The Monday Book: SUITE FRANCAISE by Irene Nemirovsky

The Monday Book falls on a Tuesday this week due to Celtic Festivals and kitten spays.

suiteIrene Nemirovsky was a Ukranian-born Jewish woman who lived in Paris and enjoyed a successful writing  career. She planned five short novels to be part of a book titled Suite Francaise, but she had only written two and drafted the third when she was rounded up, deported, and murdered.

What’s amazing about the first novel “Storm in June” is how accurately it describes something ongoing. Nemirovsky never got the luxury of time to contemplate what she saw, so her characterizations of the upper class family, the pompous writer, the sweet middle-class couple, and the nasty antiques dealer fleeing (or trying to flee) Paris sprang almost fully formed as she watched it unfold in front of her. I wonder who (or how many) of her colleagues she skewered in the darkly hysterical portrait of the famous author and his mistress as they flee, first in pomp and style, then with whatever diminishing wits they can gather about them.

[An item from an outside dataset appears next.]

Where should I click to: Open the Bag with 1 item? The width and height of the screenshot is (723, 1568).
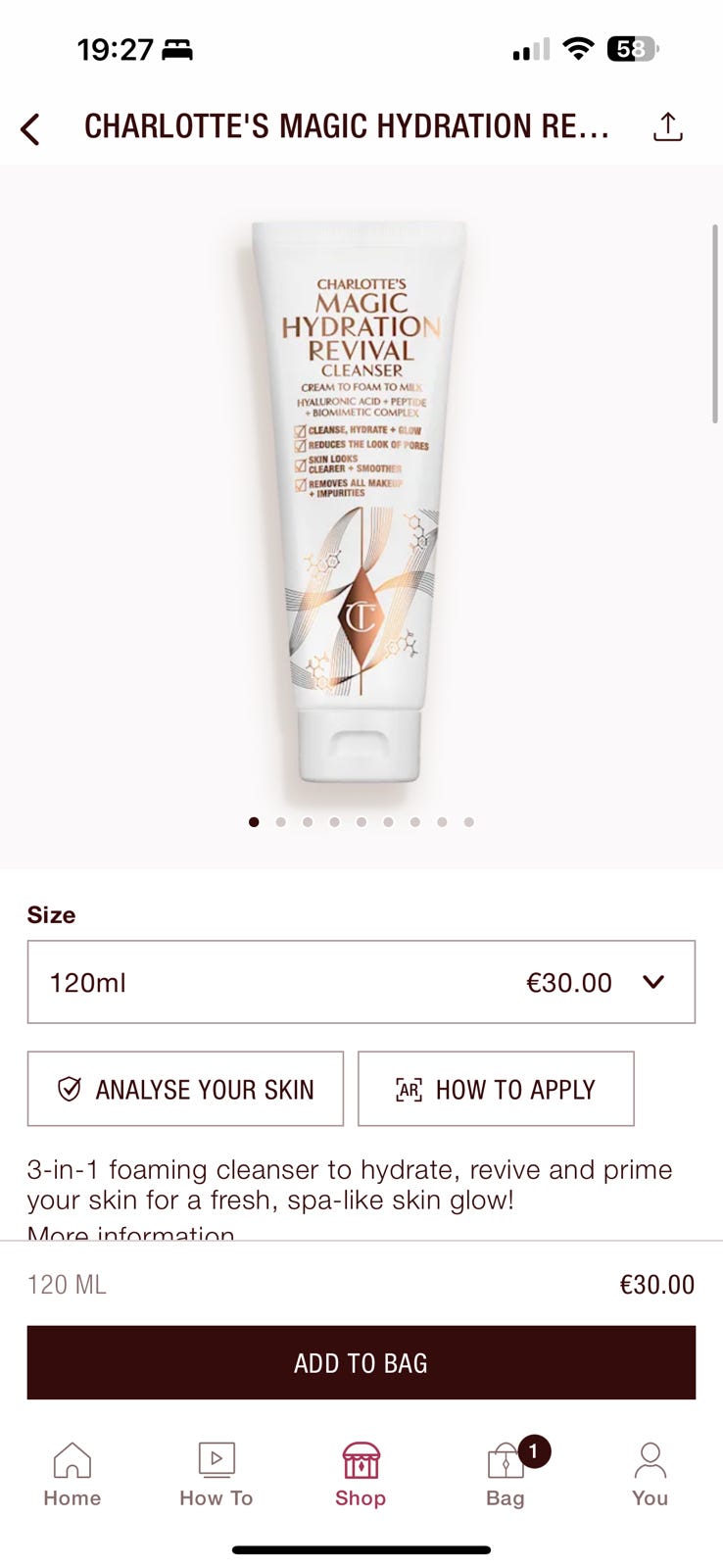[x=506, y=1474]
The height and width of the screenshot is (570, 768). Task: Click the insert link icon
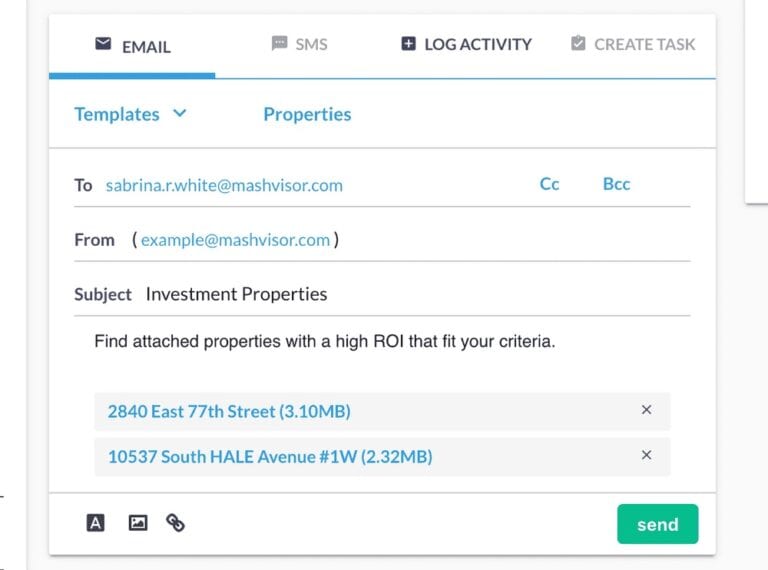176,522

Then there’s “Dolce,” from which a film is/has been made. It’s more of an expected war story: women whose husbands are prisoners in Germany house German officers as occupiers; add community sentiment and stir. It’s fairly predictable. But “Storm in June” is amazing in its details of what human hearts turn into when combined with fear, breakdown of social order, and a few sudden chances to change everything. Nemirovsky saw through a lot of veneers.

The manuscripts were finally published in this century, when her daughter opened the suitcase and read them, realized they were novels rather than journals, and sent them to Denoel, a large publishing house. “Storm in June” is pretty much genius, making you laugh and sob at the same time.

How many people did we lose in that storm, who would have made us laugh or cry today?